St. anger arriva dopo otto anni in cui i Metallica non hanno inciso niente di nuovo in studio (Re-load, infatti, veniva dalle stesse sessions di Load). E mai ritorno fu più degno di un passato straordinario. Undici pezzi compatti e rabbiosi. Undici schegge (prodotte da Bob Rock, che suona anche il basso al posto del fuoriuscito Jason Newsted) con chitarre che grattano la pelle e rinunciano completamente agli assoli, come nell’hardcore vecchio stampo. Le danze iniziano con l’incedere classico dell’opening Frantic e della title track, con cambi di tempo e accelerazioni da infarto su una ritmica dalla pesantezza tribale. Invisibile kid, strepitoso mid-tempo ipnotico che ibrida Seek & Destroy e Enter Sandman in un delirio di 8 minuti e mezzo. Qualche break melodico infilato nel marasma sonoro per far spiccare meglio la furia (ancora St. Anger, Dirty Window), una stoccata di speed rock sporco e arrochito con venature seventies (Sweet amber). Un assaggio di quello che potrebbe il nu metal se solo avessero voglia di suonarlo loro (Shoot me again). E poi ricordi sepolcrali di Nick Cave e Black Sabbath, fusi in cadenze blues contratte e lacerate (The unnamed feeling). In chiusura, il riff pesantissimo di All within my head indica l’uscita. Pronti per un altro giro.

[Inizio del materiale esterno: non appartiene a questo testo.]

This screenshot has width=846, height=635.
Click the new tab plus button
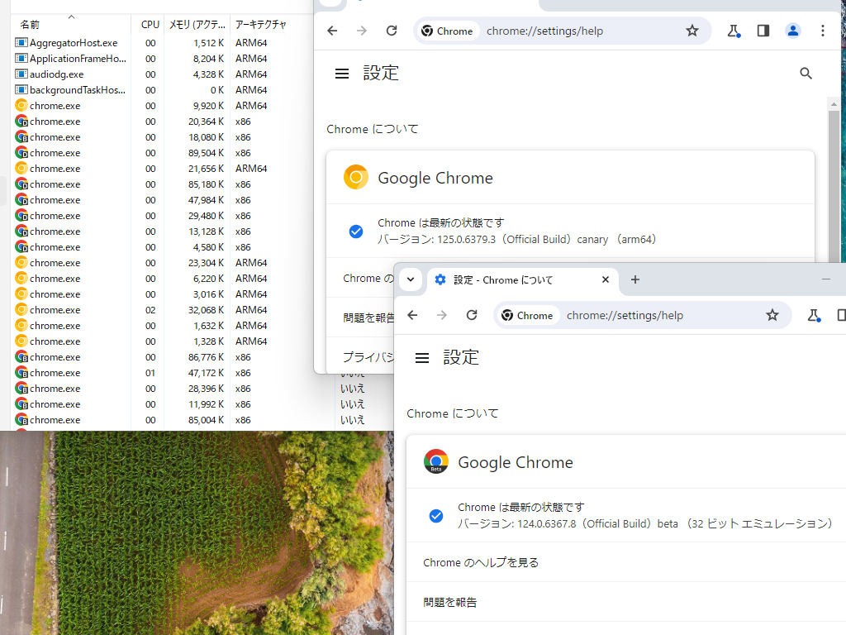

A rendere il ritorno ancora più ghiotto ricordiamo che, forse per farsi perdonare l’affaire Napster, col Cd troviamo anche, senza variazioni di prezzo e in edizione limitata, un DVD diretto da Wayne Isham in cui vediamo i Metallica, con il nuovo bassista Robert Trujillo (ex Suicidal Tendencies) rifare dal vivo l’intero disco. Comunque si voglia vedere la faccenda, anche come fenomeno di marketing i quattro rimangono una delle poche schegge avant-pop che attraversano la cultura mainstream americana. Una mia curiosità: se le canzoni di Kill’em all avevano sfatto da fondo sonoro alle carneficine plumbee di Metallo Urlante, cosa potrebbe estrarre Valerio Evangelisti da queste tracce furiose?